Sometimes my questions can’t be answered .. I may have to wait for the answer to emerge …

First week of counselling. I am feeling vulnerable again, even after sleeping on it.

Everything was fine, or I felt fine. It was good to be back, to think about the next stage and ponder our future tasks. I feel comfortable with the coursework and my ability to complete the course. But something has left me with a heavy feeling in my gut, and I don’t like it. Something changed with the reemergence of the anxiety linked to role play .

It triggered loads of stuff in me.

✅      Who am I? How should I behave?

      I should keep my mouth shut and think before I speak

      Why can I not feel empathy for their anxiety? Because my frame of reference is me. I’m not walking in their shoes, I’m still wearing my own.

✅      Why does their anxiety make me anxious? Am I anxious about my feelings of intolerance towards them? Or is there some sort of transference going on?

      That they are afraid of working with me, that they believe our interactions will unearth stuff that they would prefer to keep buried.?

      I know I have got to work through this and yet the prospect feels really hard. I am at the bottom of the mountain again, the top feels like it’s a long way away and I’m not mountain fit.

What do I have to work through? Well I can only assume this is down to trust and feelings of safety, on both sides. Keeping calm and just listening. But I now feel like I don’t have the words or I have the potential for the wrong words. I’m afraid of hurting them, because they are so afraid of being hurt or hurting.

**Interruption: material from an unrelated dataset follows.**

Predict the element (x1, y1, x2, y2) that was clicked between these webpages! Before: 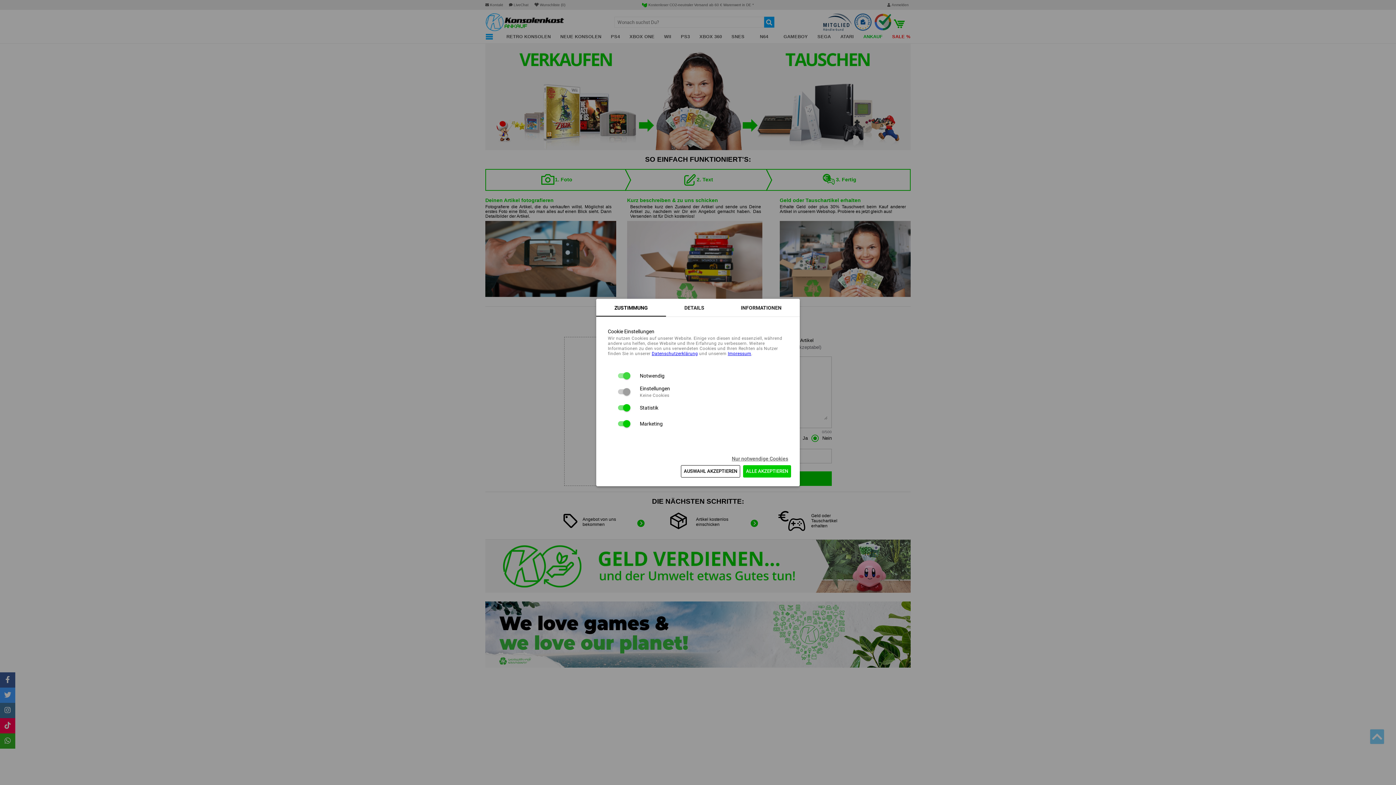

Does personal development hurt? Based on my own experiences, yes i think it does. Though is hurt the correct word, perhaps “causes discomfort” explains it better? It was really hard in those early days, AND I didn’t have to do it in a group setting. this stuff requires honesty and congruence – all those buzz words that make sense when working with people in this sort of environment. As a result, this morning I am doubting my own authenticity again..

WHO AM I????

Does personal  still hurt me (cause discomfort? For some reason this word still doesn’t feel right)  Not in the same way as it once did. I think I have a better acceptance of myself now, I am less judgemental of myself, and more reflective. Aware of my feelings, and the thoughts associated with these feelings. Managing them and not burying them.